5.3. Endothelial Cells

Endothelial cells form the blood-brain barrier that tightly regulates transport between the brain extracellular space and blood, and any direct action of DCS on endothelial cells could have profound effects on brain function. Endothelial cells have a spherical shape, indicating their peak polarization will be related to cell diameter (Kotnik et al., 2000). Membrane polarization is expected to be well below the threshold for electroporation during tDCS, but the direct effect of tDCS to vascular response is an open and compelling question.
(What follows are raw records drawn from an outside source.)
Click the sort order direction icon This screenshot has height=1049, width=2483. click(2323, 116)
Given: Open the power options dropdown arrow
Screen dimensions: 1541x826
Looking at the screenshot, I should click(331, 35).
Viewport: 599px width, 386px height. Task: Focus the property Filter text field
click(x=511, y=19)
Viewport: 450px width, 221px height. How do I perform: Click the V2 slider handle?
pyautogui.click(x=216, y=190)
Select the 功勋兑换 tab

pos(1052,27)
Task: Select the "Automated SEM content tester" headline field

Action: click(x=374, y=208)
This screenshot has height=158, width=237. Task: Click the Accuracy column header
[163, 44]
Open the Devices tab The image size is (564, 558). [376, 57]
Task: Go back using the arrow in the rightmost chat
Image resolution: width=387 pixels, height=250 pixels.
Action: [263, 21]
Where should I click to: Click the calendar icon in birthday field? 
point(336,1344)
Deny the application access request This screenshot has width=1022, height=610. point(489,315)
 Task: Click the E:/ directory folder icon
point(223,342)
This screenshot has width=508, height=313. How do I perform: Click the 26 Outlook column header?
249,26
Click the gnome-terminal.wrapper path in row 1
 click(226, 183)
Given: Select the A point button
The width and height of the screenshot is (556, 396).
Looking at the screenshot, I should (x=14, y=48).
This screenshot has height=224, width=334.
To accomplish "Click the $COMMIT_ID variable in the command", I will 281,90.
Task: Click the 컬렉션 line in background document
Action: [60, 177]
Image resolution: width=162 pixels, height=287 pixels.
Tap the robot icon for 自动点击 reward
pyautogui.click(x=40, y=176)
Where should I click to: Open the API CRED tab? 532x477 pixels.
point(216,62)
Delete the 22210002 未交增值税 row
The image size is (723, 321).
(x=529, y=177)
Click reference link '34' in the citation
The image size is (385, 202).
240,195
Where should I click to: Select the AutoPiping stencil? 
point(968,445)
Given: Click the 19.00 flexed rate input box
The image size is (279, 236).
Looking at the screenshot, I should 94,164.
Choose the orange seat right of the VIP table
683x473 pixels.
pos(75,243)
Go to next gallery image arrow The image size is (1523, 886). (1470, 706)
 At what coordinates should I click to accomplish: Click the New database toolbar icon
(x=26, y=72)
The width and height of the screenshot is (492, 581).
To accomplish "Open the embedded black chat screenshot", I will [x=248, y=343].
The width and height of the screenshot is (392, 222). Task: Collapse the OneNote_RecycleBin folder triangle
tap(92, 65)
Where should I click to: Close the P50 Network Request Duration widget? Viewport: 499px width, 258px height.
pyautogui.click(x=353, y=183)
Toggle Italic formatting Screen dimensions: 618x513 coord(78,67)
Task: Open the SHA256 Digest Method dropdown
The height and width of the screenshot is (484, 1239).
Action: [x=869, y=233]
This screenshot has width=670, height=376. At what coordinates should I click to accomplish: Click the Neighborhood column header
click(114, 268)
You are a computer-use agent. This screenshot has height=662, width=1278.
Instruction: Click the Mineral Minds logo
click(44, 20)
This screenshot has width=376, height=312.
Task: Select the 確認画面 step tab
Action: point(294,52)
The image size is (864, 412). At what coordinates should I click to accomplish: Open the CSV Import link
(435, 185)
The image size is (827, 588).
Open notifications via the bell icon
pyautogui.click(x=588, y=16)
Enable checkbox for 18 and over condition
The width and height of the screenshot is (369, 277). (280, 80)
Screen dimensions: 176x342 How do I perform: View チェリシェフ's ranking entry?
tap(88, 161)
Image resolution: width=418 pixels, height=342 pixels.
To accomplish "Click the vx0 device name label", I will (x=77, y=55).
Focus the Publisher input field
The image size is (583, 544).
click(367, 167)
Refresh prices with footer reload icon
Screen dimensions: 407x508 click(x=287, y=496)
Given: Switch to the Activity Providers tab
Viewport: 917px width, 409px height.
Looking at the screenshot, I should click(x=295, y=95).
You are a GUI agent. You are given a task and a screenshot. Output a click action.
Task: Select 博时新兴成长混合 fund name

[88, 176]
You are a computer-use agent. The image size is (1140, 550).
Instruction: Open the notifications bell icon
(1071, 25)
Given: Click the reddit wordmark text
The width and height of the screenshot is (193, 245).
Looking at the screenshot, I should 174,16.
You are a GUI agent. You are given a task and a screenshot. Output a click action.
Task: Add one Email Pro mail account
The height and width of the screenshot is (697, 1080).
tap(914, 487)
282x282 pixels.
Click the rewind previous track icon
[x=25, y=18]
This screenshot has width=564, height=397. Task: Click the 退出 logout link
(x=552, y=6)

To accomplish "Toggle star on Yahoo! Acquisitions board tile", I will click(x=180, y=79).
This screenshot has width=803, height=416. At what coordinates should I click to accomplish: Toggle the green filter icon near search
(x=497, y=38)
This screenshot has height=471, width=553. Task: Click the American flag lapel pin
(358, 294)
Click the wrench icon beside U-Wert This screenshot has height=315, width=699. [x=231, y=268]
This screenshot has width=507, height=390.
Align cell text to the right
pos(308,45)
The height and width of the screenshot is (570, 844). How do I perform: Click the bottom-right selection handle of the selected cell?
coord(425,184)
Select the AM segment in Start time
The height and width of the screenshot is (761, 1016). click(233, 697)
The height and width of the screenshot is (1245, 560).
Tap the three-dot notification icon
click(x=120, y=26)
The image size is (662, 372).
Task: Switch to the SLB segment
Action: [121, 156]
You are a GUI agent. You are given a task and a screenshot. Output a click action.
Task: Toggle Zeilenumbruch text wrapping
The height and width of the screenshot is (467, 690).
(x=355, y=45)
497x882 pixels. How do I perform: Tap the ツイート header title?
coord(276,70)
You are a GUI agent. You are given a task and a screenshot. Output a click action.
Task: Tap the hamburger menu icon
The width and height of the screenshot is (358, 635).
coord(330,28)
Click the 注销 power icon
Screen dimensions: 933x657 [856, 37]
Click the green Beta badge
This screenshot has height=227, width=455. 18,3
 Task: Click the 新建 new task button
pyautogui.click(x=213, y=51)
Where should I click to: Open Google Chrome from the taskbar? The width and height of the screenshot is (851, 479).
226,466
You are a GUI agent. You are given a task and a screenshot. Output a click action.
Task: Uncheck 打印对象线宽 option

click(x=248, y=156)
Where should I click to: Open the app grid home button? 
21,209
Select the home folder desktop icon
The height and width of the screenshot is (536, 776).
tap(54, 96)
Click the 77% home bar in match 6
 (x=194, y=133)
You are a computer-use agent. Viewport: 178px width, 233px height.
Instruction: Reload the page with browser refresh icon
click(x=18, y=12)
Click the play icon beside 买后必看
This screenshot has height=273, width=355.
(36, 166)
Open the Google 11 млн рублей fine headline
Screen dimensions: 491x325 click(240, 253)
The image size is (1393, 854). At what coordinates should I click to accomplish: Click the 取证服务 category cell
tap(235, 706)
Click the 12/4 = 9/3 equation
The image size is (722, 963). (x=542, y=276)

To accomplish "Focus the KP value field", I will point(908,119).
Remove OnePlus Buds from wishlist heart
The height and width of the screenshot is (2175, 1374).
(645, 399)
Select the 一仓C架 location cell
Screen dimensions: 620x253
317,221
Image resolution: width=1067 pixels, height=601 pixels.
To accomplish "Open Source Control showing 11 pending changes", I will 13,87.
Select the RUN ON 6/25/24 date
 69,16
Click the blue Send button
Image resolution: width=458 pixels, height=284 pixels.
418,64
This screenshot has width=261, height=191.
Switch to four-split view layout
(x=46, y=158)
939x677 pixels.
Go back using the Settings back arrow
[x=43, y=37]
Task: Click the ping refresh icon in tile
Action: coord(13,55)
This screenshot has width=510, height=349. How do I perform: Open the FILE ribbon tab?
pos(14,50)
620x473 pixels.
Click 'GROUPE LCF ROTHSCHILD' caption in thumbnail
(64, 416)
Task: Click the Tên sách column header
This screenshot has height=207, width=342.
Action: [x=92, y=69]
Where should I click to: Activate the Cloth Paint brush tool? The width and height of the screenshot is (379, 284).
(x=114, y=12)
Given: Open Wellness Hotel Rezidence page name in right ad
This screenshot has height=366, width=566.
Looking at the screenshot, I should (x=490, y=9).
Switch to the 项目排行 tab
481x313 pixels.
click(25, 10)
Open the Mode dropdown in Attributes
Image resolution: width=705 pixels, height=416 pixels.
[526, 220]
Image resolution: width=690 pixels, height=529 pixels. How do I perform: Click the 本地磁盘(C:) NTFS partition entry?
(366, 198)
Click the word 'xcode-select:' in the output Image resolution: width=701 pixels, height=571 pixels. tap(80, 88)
There is abundant evidence that DC affects vascular function in the skin (Ledger, 1992, Prausnitz, 1996, Berliner, 1997, Malty et al., 2007), and skin redness is typical under tDCS electrodes (Minhas et al., 2010). The use of saline (or gel) at the electrode (Minhas et al., 2010) protects the skin from electrochemical byproducts but these products cannot reach the brain and are not considered a tDCS mechanisms. Vascular and neuronal functions in the brain are closely interrelated, as evidenced by functional Magnetic Resonance Imaging (fMRI). Their relationship is also complex, and it can be difficult to distinguish between direct neuronal and direct vascular effects (Takano et al., 2011), including during tDCS.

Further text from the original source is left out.